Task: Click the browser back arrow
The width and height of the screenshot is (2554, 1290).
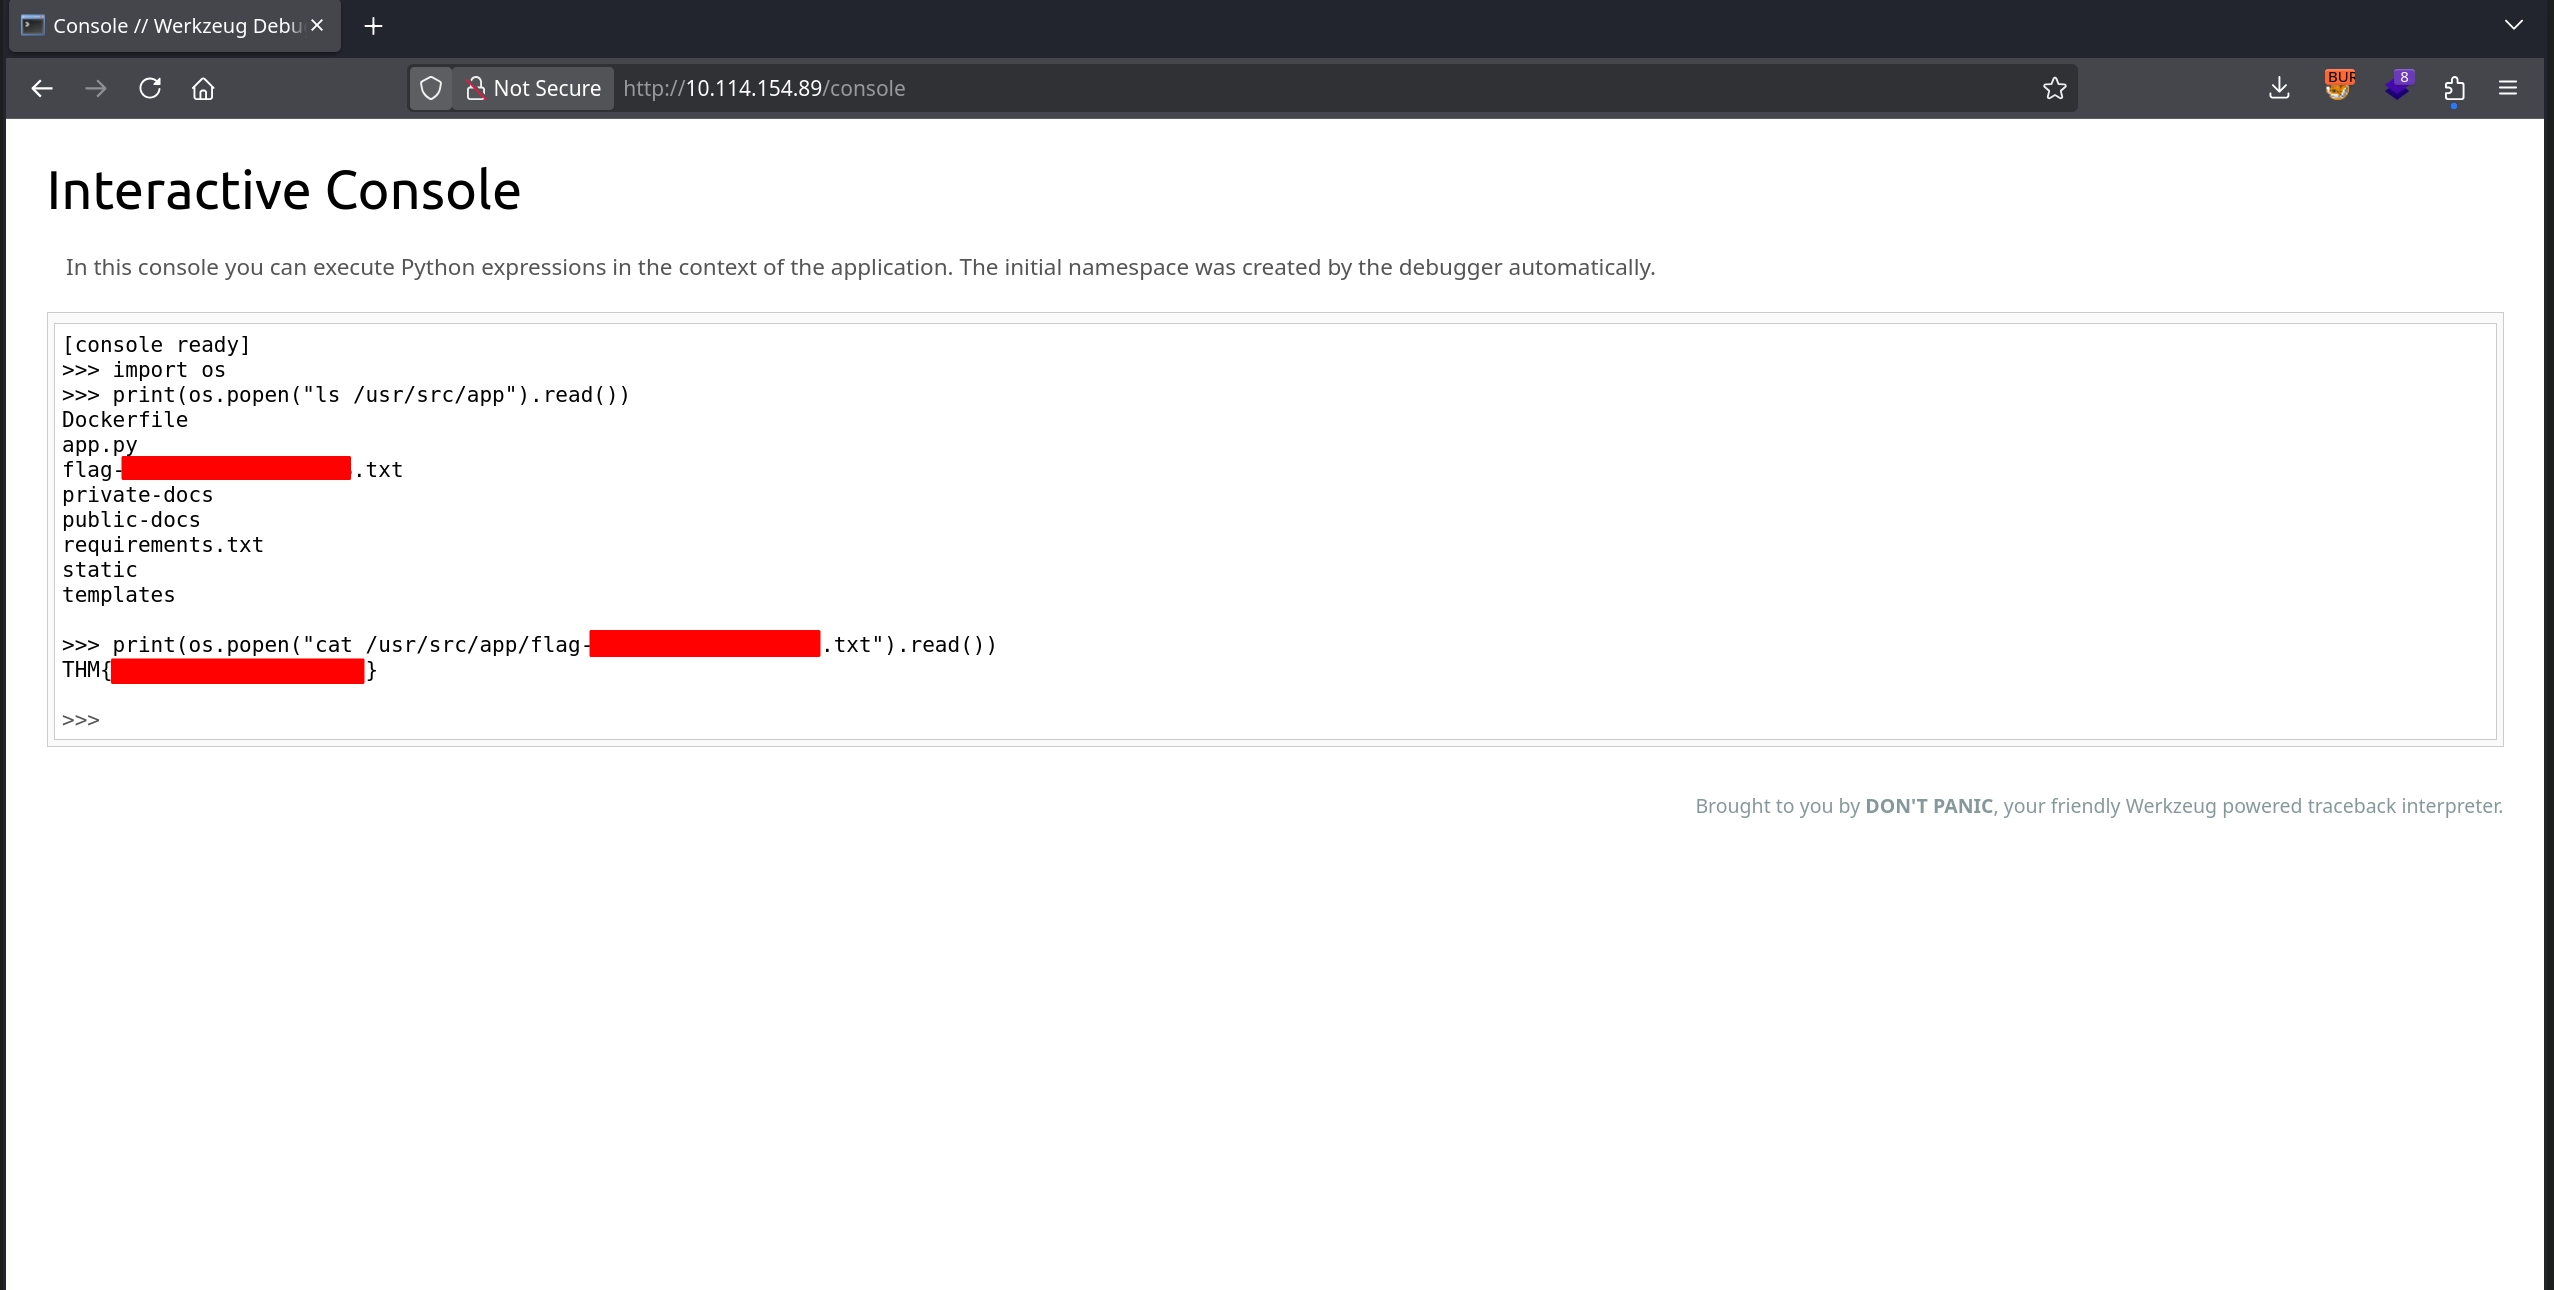Action: [42, 88]
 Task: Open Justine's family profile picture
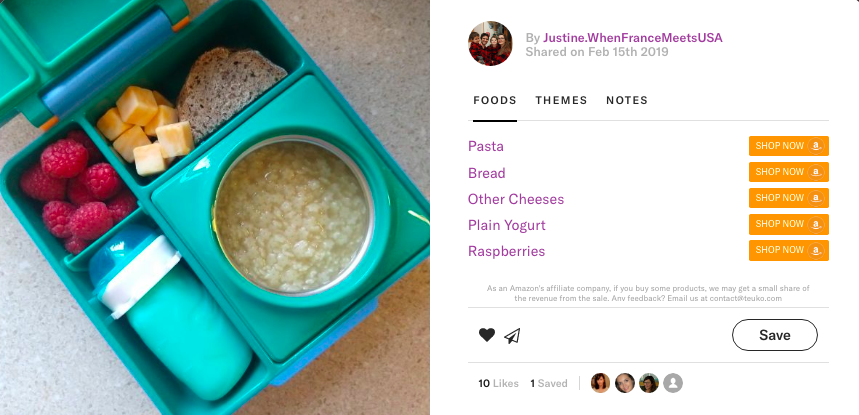click(x=490, y=44)
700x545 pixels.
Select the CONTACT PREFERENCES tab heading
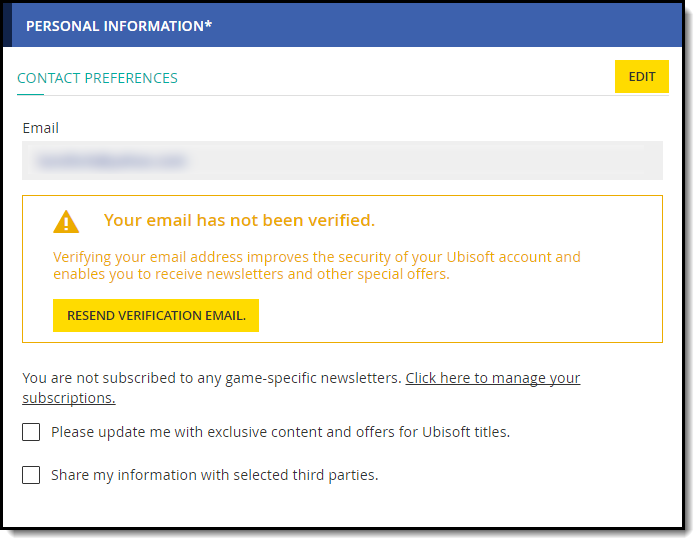97,78
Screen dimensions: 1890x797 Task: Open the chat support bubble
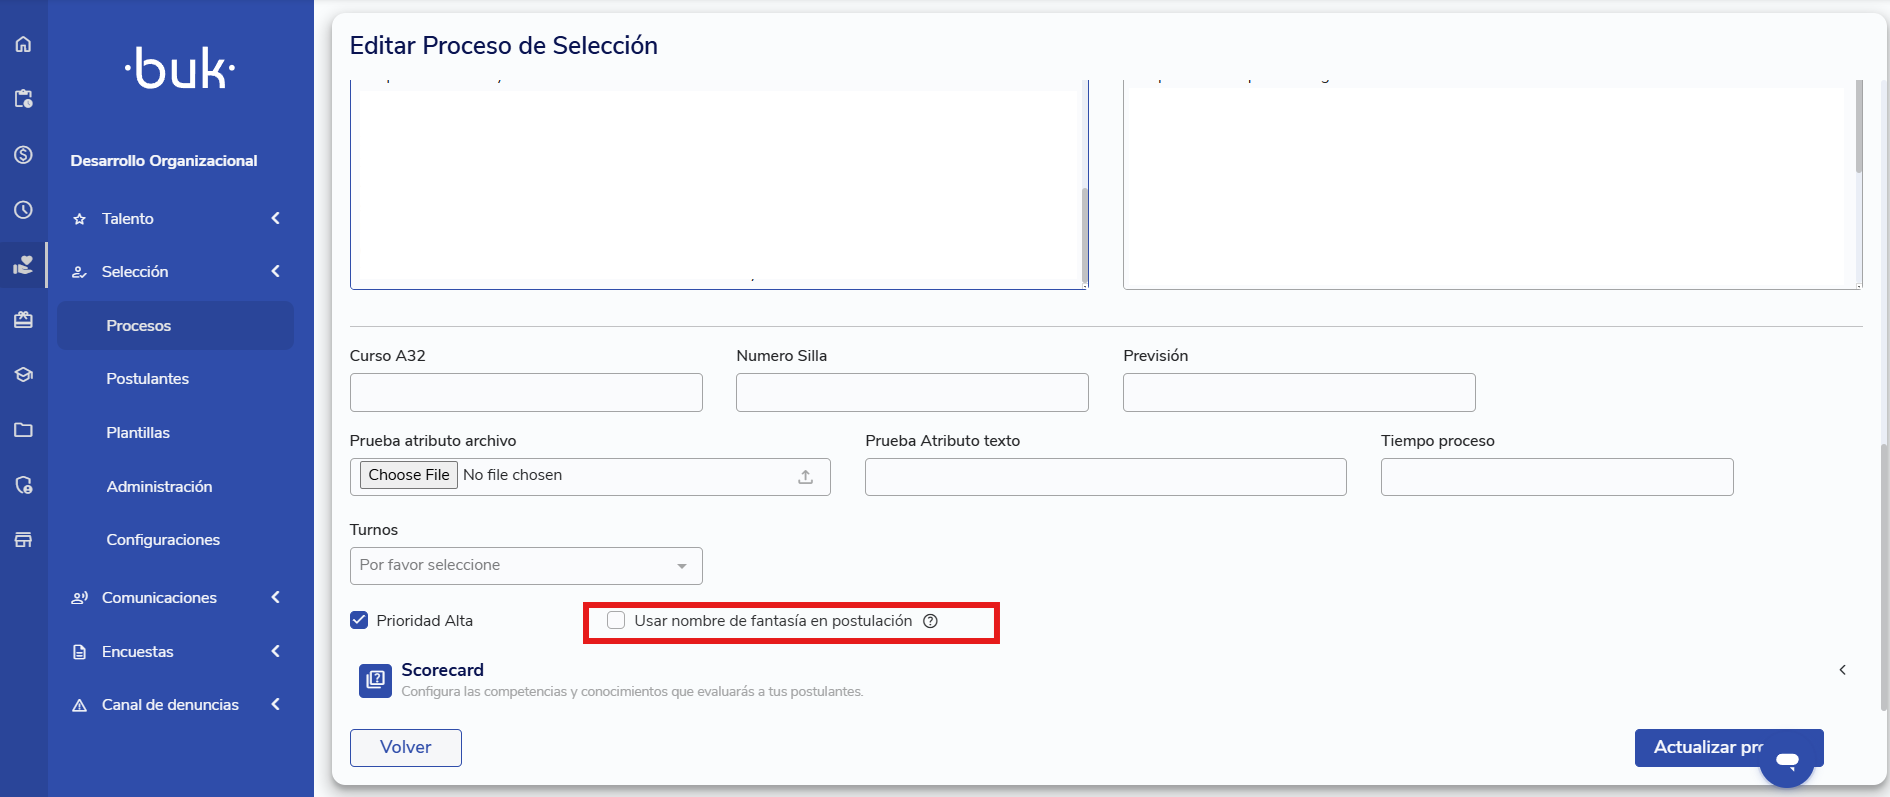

------------------------

- TO BE DONE -
Copy out all of the data above line by line, with nothing changed, but leave out the pictures.

- ANSWER FOR THE TASK -
Task: Click the browser back arrow
The width and height of the screenshot is (2554, 1290).
Action: [42, 88]
 Task: Open Justine's family profile picture
click(x=490, y=44)
700x545 pixels.
Select the CONTACT PREFERENCES tab heading
97,78
Screen dimensions: 1890x797 Task: Open the chat support bubble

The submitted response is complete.